No dije nada. No sabía cuáles habían sido mis expectativas antes de ver a Victoria, desde luego no eran estas. A veces, durante las largas jornadas de trabajo junto a Malchuskin, me habían invadido ilusiones e ideales románticos que trataba de calmar pensando que quizás uno u otro tendríamos que someternos a un período de adaptación. En ningún caso me imaginé que flotarían tales niveles de resentimiento en el ambiente. Pensaba que ambos colaboraríamos en hacer realidad la relación que nuestros padres nos arreglaron, que le daríamos forma de algún modo, hasta que se convirtiera en una relación real y puede que incluso de amor. Nunca sospeché que el punto de vista de Victoria fuera a ser tan distinto. Ella consideraba que yo disfrutaba de una vida llena de una serie de ventajas a las que ella no podría acceder jamás.
Nos quedamos en la plataforma. No era tan tonto como para no advertir la ironía en el comentario de Victoria sobre volver a la habitación. De cualquier manera, sentía que, aunque por diferentes razones, ambos deseábamos seguir allí sentados. Por mi parte, tras pasar tantos días fuera, los muros de la ciudad y sus habitaciones me producían claustrofobia. Me gustaba el aire libre. Supuse que Victoria consideraba aquel lugar lo más cercano a salir al exterior que disfrutaría en su vida. A pesar de todo, los campos ondulados al este de la ciudad también servían de recordatorio de lo que acababa de descubrir y que tanto nos separaba.
—Podrías pedir que te transfirieran a un gremio —dije pasado un rato—. Estoy seguro de que…
—Soy del sexo equivocado —respondió bruscamente—. Es solo para hombres, ¿o no te has dado cuenta?
—No…
—A mí no me ha llevado mucho tiempo darme cuenta de algunas cosas —continuó, hablando rápidamente y sin molestarse en reprimir la amargura en sus palabras—. Lo he visto durante toda mi vida y nunca fui capaz de reconocerlo: mi padre, siempre fuera de la ciudad; mi madre, organizando todas esas cosas a las que no damos importancia como la comida, la calefacción o el alcantarillado.

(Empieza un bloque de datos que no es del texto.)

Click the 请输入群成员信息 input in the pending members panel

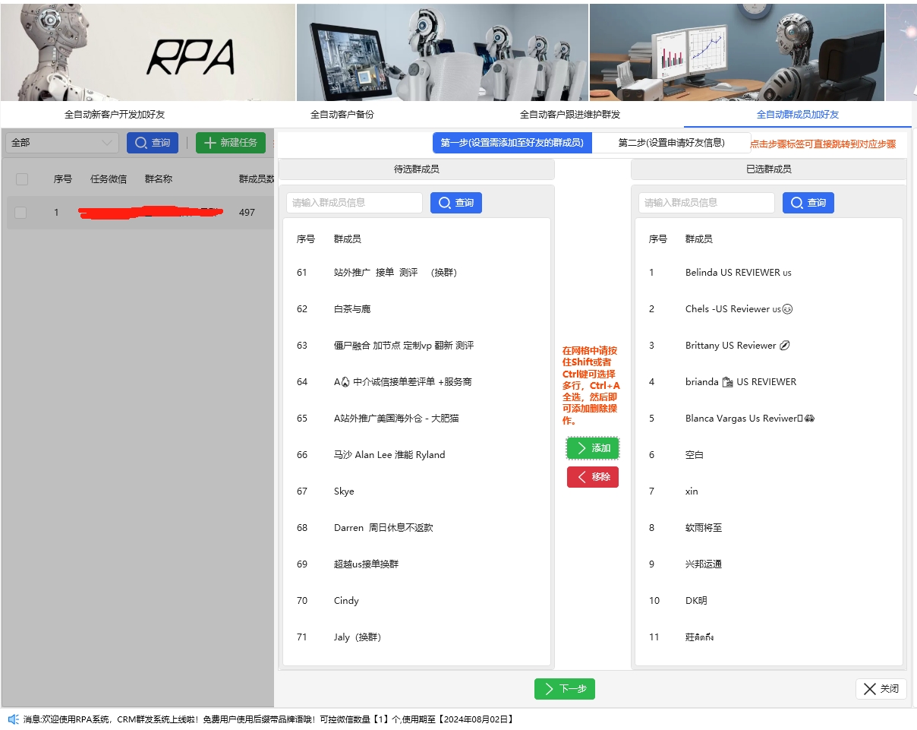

Ahora lo veo todo claro. Las mujeres son demasiado valiosas para que se arriesguen a dejarlas salir de la ciudad. Se las necesita para parir y se las puede hacer parir una y otra vez. Si no han tenido la suerte de nacer en la ciudad, se las trae de fuera y una vez han cumplido su propósito se las vuelve a expulsar. —Ahí estaba de nuevo el tema candente, esta vez no titubeó—. Sé que el trabajo de fuera de la ciudad ha de ser hecho, y que, sea lo que sea, seguro que tiene sus riesgos… pero a mí no se me ha dado ninguna opción a elegir. Solo por ser una mujer he de estar encerrada en este maldito lugar para aprender cosas fascinantes sobre la producción de comida y, por supuesto, para parir en cuanto me sea posible.
—¿No quieres casarte conmigo? —le pregunté.
—No tengo alternativa.
—Gracias.
Se puso en pie y se encaminó enfadada a los escalones. La seguí de regreso a la habitación. Me quedé en el umbral, observando cómo me daba la espalda; miraba al exterior apoyada en el alféizar de la ventana.
—¿Quieres que me vaya? —dije.
—No… entra y cierra la puerta.
Hice lo que me dijo. Ella no se movió.
—Haré un poco más de té.
—De acuerdo.
El agua del cazo estaba aún templada, tardó apenas un minuto en volver a hervir.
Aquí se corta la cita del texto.